La libre admission du fer destiné à la construction est une mesure qui n’a qu’un bon côté, qui est d’être la plus sanglante satire que l’on puisse faire du régime prohibitif.

Frédéric Bastiat
Œuvres Complètes, tome I, page 392 à 405
Décembre 1845

Alors que le gouvernement envisage de supprimer les droits de douane sur le fer étranger dans des conditions restreintes (lorsqu’il a pour vocation d’être utilisé pour la construction de navires), Frédéric Bastiat dénonce cette politique des petits pas qui s’ajouterait aux absurdes conditions des droits préférentiels. 

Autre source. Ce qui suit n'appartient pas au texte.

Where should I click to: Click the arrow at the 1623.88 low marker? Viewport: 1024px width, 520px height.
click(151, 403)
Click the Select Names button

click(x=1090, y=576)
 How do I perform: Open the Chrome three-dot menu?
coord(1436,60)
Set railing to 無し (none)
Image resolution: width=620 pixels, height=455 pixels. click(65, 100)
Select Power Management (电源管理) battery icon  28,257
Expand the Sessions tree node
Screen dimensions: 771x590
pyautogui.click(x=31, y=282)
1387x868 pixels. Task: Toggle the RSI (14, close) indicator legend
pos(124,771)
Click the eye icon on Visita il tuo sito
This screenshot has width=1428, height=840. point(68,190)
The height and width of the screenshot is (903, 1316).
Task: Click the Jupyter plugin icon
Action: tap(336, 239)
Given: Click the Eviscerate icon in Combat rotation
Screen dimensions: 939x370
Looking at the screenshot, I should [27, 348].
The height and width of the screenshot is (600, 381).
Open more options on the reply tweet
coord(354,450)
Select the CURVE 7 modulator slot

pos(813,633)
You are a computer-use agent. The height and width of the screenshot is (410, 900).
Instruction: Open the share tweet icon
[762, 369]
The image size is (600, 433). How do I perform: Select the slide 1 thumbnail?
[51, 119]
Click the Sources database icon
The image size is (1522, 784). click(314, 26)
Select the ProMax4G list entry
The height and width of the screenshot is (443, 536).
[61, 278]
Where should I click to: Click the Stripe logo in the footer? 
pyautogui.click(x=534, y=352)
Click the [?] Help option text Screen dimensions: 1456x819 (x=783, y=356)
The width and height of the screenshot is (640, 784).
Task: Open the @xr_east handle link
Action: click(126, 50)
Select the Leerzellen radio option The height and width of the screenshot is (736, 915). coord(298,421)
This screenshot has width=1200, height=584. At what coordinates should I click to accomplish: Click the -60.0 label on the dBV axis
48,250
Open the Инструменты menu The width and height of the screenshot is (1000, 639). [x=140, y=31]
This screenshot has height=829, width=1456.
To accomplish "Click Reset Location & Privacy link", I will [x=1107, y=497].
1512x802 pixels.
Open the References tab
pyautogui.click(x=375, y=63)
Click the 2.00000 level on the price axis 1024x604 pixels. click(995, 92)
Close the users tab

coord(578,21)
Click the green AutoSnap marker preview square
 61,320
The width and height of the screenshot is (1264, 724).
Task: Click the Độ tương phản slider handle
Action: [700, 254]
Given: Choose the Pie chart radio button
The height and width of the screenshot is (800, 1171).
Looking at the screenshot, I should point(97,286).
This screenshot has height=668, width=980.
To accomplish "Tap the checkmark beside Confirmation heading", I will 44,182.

Circonscrire les droits sur un produit en fonction de sa provenance avait pour conséquence de développer les inimitiés entre les peuples. Restreindre les droits en fonction de la destination des produits d’importation implique de donner un pouvoir indus aux douanes. En effet, comment vérifier que la destination d’un produit correspond à l’exonération? En donnant aux douanes le pouvoir d’aller vérifier leur utilisation. Leur cadre de fonctionnement devrait donc être étendu au-delà de la surveillance des frontières.

Par ailleurs, Frédéric Bastiat montre également l’étendue de l’absurdité de ces droits sur le fer, qu’il est envisagé de supprimer en raison du manque de compétitivité de certains utilisateurs mais pas des autres. Il montre encore que l’objectif affiché ne peut pas être atteint, ce qui ridiculise le législateur qui admet être en présence d’un problème qu’il chercherait à résoudre aveuglément, sans tenir compte de la réalité économique sous-jacente. La citation du jour fait partie de la conclusion en trois points de sa démonstration et traduit le fait que nous sommes face à des clowns qui tentent de légiférer à qui mieux mieux en supprimant les libertés quand la solution aux problèmes est de donner plus de liberté.